### EXERCISE INSTRUCTIONS
Collect every line in the items below that contains the string "Team", treating uppercase and lowercase letters as different.

___ DATASET ROWS ___

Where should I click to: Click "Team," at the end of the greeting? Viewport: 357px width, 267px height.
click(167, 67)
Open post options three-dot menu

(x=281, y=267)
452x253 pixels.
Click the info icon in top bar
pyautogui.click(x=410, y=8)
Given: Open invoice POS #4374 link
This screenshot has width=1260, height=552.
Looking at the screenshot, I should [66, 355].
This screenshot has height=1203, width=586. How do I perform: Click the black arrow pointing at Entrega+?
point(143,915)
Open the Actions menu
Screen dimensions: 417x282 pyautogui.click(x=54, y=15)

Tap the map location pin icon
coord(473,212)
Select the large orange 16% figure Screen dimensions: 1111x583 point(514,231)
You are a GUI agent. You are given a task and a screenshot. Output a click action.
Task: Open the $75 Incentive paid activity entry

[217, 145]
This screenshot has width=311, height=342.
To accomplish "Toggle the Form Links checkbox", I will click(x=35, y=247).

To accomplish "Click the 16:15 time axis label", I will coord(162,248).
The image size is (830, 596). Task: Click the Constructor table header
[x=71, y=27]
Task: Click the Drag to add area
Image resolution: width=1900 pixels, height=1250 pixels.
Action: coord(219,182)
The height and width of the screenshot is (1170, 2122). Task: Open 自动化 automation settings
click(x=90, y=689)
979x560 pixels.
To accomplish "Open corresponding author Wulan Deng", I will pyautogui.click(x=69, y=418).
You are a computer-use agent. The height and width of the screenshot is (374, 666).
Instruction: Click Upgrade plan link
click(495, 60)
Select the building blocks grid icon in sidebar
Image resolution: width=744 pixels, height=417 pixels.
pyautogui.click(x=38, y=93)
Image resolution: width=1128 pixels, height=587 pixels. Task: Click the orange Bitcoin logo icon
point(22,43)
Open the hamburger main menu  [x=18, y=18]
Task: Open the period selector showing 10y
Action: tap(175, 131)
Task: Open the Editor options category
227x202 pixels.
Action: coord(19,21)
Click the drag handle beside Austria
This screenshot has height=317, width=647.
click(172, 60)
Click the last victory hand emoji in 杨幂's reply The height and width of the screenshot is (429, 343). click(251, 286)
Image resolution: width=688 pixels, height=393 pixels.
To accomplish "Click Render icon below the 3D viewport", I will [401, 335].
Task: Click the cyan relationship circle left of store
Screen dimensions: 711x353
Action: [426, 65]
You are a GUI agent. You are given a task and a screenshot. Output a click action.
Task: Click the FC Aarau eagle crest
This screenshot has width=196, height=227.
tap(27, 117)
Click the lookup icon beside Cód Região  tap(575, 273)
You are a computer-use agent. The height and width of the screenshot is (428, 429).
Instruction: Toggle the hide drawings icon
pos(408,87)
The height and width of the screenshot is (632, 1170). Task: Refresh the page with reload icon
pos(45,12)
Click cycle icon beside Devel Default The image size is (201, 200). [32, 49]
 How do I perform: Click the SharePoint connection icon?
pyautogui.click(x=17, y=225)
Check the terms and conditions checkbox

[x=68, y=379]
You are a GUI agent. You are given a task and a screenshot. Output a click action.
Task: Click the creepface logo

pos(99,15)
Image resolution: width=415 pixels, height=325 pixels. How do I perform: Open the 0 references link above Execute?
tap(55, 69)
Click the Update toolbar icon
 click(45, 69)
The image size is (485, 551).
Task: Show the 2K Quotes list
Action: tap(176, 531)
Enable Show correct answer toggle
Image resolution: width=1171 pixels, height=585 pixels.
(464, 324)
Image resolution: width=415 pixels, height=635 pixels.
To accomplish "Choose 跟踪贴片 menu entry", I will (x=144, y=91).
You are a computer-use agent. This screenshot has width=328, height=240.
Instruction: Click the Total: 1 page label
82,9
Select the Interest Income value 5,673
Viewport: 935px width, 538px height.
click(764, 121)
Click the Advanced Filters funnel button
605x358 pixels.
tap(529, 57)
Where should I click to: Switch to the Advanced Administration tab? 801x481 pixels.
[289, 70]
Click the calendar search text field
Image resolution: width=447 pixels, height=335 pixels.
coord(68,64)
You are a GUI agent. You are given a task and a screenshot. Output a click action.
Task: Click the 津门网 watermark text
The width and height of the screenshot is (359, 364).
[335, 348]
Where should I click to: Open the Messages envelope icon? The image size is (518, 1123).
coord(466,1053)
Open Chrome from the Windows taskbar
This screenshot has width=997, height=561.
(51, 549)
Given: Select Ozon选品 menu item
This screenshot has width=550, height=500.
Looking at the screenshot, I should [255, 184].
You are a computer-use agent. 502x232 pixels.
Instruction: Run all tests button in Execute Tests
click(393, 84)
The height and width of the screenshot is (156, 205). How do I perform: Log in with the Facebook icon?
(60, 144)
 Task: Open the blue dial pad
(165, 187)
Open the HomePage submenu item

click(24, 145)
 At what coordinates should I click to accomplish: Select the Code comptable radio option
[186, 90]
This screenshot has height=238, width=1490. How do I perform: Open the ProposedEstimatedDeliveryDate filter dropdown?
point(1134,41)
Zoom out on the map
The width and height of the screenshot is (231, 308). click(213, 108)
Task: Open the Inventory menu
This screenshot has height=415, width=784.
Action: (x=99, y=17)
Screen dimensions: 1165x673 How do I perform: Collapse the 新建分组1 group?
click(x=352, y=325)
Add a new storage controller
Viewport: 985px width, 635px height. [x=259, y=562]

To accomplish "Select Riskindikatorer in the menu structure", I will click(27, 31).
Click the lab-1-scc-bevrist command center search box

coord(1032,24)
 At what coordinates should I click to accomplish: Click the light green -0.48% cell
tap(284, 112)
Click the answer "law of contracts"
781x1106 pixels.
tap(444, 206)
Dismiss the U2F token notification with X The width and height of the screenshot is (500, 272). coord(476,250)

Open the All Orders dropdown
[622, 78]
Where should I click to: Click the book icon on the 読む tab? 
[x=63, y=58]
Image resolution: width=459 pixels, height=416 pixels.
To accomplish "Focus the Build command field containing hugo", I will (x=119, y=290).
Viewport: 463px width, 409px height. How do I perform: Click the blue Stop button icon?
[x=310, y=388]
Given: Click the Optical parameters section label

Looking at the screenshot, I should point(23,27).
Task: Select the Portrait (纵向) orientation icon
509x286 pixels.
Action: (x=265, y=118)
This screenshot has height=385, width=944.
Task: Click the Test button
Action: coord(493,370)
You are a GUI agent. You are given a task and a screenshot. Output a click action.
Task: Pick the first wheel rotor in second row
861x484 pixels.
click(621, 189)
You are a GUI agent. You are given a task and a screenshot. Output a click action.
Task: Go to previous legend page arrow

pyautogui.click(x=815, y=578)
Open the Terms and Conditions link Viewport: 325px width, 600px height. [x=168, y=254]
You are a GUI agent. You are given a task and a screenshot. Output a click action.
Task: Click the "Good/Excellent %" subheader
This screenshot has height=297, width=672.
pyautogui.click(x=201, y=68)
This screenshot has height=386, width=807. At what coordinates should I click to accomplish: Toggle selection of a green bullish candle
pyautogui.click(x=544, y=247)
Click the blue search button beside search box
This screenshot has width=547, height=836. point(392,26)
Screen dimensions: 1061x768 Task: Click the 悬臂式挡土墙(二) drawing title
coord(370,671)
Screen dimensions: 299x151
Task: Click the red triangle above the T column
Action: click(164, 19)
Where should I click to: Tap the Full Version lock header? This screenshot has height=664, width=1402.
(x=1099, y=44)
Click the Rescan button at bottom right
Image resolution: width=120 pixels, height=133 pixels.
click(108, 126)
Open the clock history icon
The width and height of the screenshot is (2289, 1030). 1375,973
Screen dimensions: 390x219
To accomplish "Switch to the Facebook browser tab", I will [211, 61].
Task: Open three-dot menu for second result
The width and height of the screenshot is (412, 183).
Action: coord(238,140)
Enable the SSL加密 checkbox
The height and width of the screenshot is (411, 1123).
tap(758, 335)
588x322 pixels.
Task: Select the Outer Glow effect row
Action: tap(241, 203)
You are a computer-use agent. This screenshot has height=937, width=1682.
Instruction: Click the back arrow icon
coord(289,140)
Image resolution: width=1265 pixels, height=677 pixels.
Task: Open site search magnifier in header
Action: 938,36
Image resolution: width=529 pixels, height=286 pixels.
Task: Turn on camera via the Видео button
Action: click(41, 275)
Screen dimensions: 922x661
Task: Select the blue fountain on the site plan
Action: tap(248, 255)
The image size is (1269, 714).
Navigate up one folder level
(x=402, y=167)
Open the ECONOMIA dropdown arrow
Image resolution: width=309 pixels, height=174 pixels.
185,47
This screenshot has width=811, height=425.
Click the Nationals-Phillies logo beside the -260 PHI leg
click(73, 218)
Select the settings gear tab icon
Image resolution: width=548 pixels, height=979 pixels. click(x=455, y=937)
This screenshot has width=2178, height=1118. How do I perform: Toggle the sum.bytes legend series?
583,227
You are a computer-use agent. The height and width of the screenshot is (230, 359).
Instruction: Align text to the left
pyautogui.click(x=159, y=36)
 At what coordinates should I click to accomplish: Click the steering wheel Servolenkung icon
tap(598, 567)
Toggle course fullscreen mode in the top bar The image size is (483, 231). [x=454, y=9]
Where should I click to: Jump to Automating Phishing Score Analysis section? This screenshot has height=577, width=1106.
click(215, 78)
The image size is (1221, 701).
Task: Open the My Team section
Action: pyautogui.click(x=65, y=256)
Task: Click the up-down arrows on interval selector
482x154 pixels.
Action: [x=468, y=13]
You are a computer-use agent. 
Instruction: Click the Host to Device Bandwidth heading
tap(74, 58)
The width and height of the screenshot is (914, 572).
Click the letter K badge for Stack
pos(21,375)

___

### RESPONSE TO THE TASK
Where should I click to: Click "Team," at the end of the greeting? Viewport: 357px width, 267px height.
Task: Open the My Team section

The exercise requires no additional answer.